Where to invest $1,000 right now? Our analyst team just revealed what they believe are the 10 best stocks to buy right now, when you join Stock Advisor. See the stocks »

Bitcoin

Given that Bitcoin (CRYPTO: BTC) accounts for 60% of the total market cap of the crypto market, this is a no-brainer decision. Bitcoin is typically the first crypto added to a portfolio for both retail and institutional investors, and for good reason.

During the past decade, it has been easily one of the top-performing assets in the world. In fact, the crypto has been the top-performing asset in 10 of the past 13 years.

A person with an orange flag standing on a pile of cash.

Image source: Getty Images.

And Bitcoin has done so with style. In fact, its weakest bull market year was 2015, when it only returned 36% to investors. In other years, it has skyrocketed as much as 5,428%. Until this year -- which, admittedly, has been a real stinker -- the digital token had delivered two straight years of triple-digit percentage returns.
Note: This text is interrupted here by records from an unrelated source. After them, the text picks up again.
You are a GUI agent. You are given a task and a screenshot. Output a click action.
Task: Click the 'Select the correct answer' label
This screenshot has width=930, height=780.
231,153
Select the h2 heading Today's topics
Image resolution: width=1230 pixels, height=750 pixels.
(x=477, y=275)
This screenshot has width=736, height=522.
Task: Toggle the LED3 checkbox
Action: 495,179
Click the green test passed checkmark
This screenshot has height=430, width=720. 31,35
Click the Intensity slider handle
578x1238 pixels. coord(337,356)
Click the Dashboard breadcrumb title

Some institutional investors now refer to it as digital gold due to its ability to retain its value over a long period of time. Some hedge fund investors also use it as a hedge against macroeconomic uncertainty and geopolitical risk, the same way they use gold.
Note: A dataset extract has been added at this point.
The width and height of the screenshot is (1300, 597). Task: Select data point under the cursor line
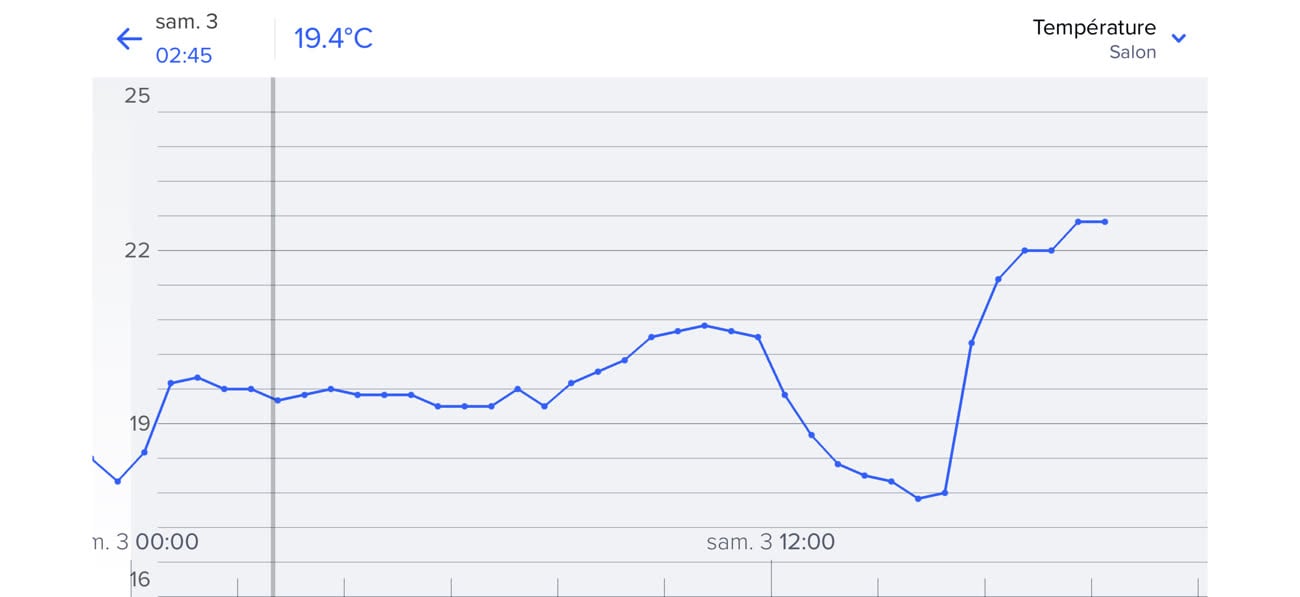[277, 400]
So I feel confident holding on to Bitcoin for decades. It is the rare asset that has maximum upside potential, as well as some potential downside protection.

Ethereum

Ethereum (CRYPTO: ETH) ranks second among cryptocurrencies only to Bitcoin in terms of market cap and has a proven track record of success dating from 2015.

What makes Ethereum interesting is that it is a cornerstone for everything that happens within the blockchain and crypto world. In addition to being a digital currency, it is also a blockchain ecosystem. As such, it gives investors unprecedented upside potential.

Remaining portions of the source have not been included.